Parts of the exercise
• a. In the GeoParquet notebook, rewrite the part starting at "## Writing to" and ending at "specific bounding box.", swapping "FlatGeobuf" for "Shapefile".
• b. According to the GeoParquet notebook, as of which GeoParquet version had spatial indexing not yet been implemented?
• c. Continue the GeoParquet notebook from where it stops.

In order to compare reading GeoParquet with FlatGeobuf, we'll cover reading and writing GeoParquet files on local disk storage. To be consistent with the FlatGeobuf example, we'll fetch the same US counties FlatGeobuf file (13 MB) and convert it to GeoParquet using `ogr2ogr`.

In [4]:
# URL to download
url = "https://flatgeobuf.org/test/data/UScounties.fgb"

# Download, saving to the current directory
local_fgb_path, _ = urlretrieve(url, "countries.fgb")

In [5]:
!ogr2ogr countries.parquet countries.fgb

Loading this GeoParquet file is really fast! 13% faster than loading the same data via FlatGeobuf (shown in the FlatGeobuf example notebook).

In [20]:
%timeit gdf = gpd.read_parquet("countries.parquet")

21.2 ms ± 266 µs per loop (mean ± std. dev. of 7 runs, 10 loops each)


## Writing to local disk

We can use `GeoDataFrame.to_parquet` to write out this data to GeoParquet files locally. This is about 3x faster than writing the same dataset to FlatGeobuf, but note that FlatGeobuf's writing is also calculating a spatial index.

In [22]:
%timeit gdf.to_parquet("countries_written.parquet")

35.9 ms ± 723 µs per loop (mean ± std. dev. of 7 runs, 10 loops each)


## Reading from the cloud

As of GeoParquet version 1.0.0-rc.1, spatial indexing has not yet been implemented. Therefore, there is not yet an API in GeoPandas to read data given a specific bounding box.

What is already efficient in GeoParquet is reading only specified columns from a dataset.

Entries
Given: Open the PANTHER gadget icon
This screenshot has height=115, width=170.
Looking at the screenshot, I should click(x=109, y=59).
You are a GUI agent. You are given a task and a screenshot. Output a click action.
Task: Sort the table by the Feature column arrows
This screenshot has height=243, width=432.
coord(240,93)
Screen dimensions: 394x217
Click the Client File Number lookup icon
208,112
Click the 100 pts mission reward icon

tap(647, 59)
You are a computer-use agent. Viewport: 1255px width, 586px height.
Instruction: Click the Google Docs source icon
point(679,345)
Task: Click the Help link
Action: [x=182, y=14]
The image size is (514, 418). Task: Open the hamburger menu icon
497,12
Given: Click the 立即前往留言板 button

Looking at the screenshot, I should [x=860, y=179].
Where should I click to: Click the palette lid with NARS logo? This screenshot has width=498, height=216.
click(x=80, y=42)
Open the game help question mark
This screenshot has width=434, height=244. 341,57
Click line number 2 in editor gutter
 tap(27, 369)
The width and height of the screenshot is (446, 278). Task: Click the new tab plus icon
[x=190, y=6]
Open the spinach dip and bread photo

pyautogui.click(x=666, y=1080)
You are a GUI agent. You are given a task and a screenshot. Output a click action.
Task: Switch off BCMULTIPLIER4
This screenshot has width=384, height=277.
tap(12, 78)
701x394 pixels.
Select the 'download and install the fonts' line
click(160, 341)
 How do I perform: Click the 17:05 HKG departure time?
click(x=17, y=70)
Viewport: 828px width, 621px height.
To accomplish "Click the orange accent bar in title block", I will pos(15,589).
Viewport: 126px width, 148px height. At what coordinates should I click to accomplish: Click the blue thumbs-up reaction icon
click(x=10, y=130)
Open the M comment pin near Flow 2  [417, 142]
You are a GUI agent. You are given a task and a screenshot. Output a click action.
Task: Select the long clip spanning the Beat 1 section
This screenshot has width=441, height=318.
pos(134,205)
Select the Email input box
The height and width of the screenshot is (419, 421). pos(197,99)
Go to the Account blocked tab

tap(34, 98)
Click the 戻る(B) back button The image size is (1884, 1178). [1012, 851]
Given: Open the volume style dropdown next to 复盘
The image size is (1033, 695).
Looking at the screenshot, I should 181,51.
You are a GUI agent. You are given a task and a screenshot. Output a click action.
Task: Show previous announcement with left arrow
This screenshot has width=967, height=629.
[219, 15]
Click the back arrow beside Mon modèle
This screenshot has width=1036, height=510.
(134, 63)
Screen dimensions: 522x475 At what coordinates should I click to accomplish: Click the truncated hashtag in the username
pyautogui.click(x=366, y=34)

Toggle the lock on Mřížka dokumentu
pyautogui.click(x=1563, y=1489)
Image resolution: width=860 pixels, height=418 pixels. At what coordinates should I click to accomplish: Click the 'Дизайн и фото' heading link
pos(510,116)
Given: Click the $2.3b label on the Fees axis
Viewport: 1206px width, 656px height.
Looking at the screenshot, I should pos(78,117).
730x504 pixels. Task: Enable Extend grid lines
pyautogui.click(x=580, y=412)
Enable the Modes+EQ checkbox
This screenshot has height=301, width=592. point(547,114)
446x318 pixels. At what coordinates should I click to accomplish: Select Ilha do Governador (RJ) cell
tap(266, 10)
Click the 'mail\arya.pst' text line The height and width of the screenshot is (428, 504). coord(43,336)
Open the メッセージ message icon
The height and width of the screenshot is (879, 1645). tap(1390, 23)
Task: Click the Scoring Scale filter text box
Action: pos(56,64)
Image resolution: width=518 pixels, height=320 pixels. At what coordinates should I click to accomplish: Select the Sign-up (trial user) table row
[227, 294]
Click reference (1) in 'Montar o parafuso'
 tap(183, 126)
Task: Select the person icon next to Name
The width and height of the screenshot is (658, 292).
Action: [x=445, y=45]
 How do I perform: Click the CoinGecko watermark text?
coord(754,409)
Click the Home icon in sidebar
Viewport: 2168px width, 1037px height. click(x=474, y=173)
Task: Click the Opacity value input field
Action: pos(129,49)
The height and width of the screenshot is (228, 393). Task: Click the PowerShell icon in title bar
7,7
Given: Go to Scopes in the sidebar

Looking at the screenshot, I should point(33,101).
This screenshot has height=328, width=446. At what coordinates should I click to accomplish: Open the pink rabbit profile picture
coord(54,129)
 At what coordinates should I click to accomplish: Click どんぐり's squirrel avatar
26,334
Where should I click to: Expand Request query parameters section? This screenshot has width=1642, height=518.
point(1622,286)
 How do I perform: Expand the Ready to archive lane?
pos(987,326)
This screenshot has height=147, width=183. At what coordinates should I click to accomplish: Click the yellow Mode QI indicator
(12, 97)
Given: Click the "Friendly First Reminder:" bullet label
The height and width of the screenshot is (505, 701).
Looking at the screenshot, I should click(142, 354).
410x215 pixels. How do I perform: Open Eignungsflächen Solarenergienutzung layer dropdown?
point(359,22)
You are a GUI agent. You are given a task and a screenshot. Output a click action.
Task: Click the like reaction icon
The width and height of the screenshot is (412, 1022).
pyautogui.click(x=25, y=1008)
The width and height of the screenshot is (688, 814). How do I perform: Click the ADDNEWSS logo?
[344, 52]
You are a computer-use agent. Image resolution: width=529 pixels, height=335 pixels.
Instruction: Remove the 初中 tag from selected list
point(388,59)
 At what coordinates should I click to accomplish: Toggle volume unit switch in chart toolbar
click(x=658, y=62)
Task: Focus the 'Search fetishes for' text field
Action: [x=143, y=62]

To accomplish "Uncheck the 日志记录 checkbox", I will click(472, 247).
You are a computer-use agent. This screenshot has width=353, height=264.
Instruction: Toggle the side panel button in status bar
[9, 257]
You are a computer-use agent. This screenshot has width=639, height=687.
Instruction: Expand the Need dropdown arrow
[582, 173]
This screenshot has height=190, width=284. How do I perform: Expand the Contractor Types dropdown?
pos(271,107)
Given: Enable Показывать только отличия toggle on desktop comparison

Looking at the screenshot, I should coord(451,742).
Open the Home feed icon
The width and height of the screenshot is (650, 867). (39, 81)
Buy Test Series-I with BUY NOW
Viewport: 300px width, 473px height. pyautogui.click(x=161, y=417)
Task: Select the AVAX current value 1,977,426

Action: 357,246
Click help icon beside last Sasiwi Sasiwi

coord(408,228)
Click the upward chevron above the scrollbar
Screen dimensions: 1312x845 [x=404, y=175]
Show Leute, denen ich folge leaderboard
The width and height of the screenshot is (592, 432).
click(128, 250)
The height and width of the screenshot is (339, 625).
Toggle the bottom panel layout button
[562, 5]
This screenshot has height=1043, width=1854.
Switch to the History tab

Results in order
• a.
## Writing to local disk

We can use `GeoDataFrame.to_parquet` to write out this data to GeoParquet files locally. This is about 3x faster than writing the same dataset to Shapefile, but note that Shapefile's writing is also calculating a spatial index.

In [22]:
%timeit gdf.to_parquet("countries_written.parquet")

35.9 ms ± 723 µs per loop (mean ± std. dev. of 7 runs, 10 loops each)


## Reading from the cloud

As of GeoParquet version 1.0.0-rc.1, spatial indexing has not yet been implemented. Therefore, there is not yet an API in GeoPandas to read data given a specific bounding box.

• b. Version 1.0.0-rc.1.

• c.
In [17]:
url = "https://data.source.coop/cholmes/eurocrops/unprojected/geoparquet/FR_2018_EC21.parquet"

Note that since we're fetching this data directly from the cloud, we need to pass in an `fsspec` filesystem object. Otherwise GeoPandas will attempt to load a local file.

In [18]:
filesystem = HTTPFileSystem()

By default, calling `read_parquet` will fetch the entire file and parse it all into a single `GeoDataFrame`. Since this is a 3GB file, downloading the file takes a long time:

In [12]:
%time gdf = gpd.read_parquet(url, filesystem=filesystem)

CPU times: user 27.2 s, sys: 21.3 s, total: 48.5 s
Wall time: 5min 56s


We can make this faster by only fetching specific columns. Because GeoParquet stores data in a columnar fashion, when selecting only specific columns we can download a lot less data.

In [23]:
%time gdf = gpd.read_parquet(url, columns=["ID_PARCEL", "geometry"], filesystem=filesystem)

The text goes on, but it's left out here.